# [Task instructions]
Repeat exactly, and only, the lines from the one holding "Instruction: Click the" through the last line of the records below.
-- Given data follows --
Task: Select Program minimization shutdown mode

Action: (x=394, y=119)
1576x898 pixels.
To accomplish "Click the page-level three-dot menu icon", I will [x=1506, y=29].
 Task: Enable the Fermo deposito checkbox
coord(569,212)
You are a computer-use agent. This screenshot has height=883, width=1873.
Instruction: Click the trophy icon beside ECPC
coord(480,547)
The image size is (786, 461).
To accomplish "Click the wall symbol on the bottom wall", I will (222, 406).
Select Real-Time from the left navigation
-- Given data concluded --
# [The completed task]
Instruction: Click the trophy icon beside ECPC
coord(480,547)
The image size is (786, 461).
To accomplish "Click the wall symbol on the bottom wall", I will (222, 406).
Select Real-Time from the left navigation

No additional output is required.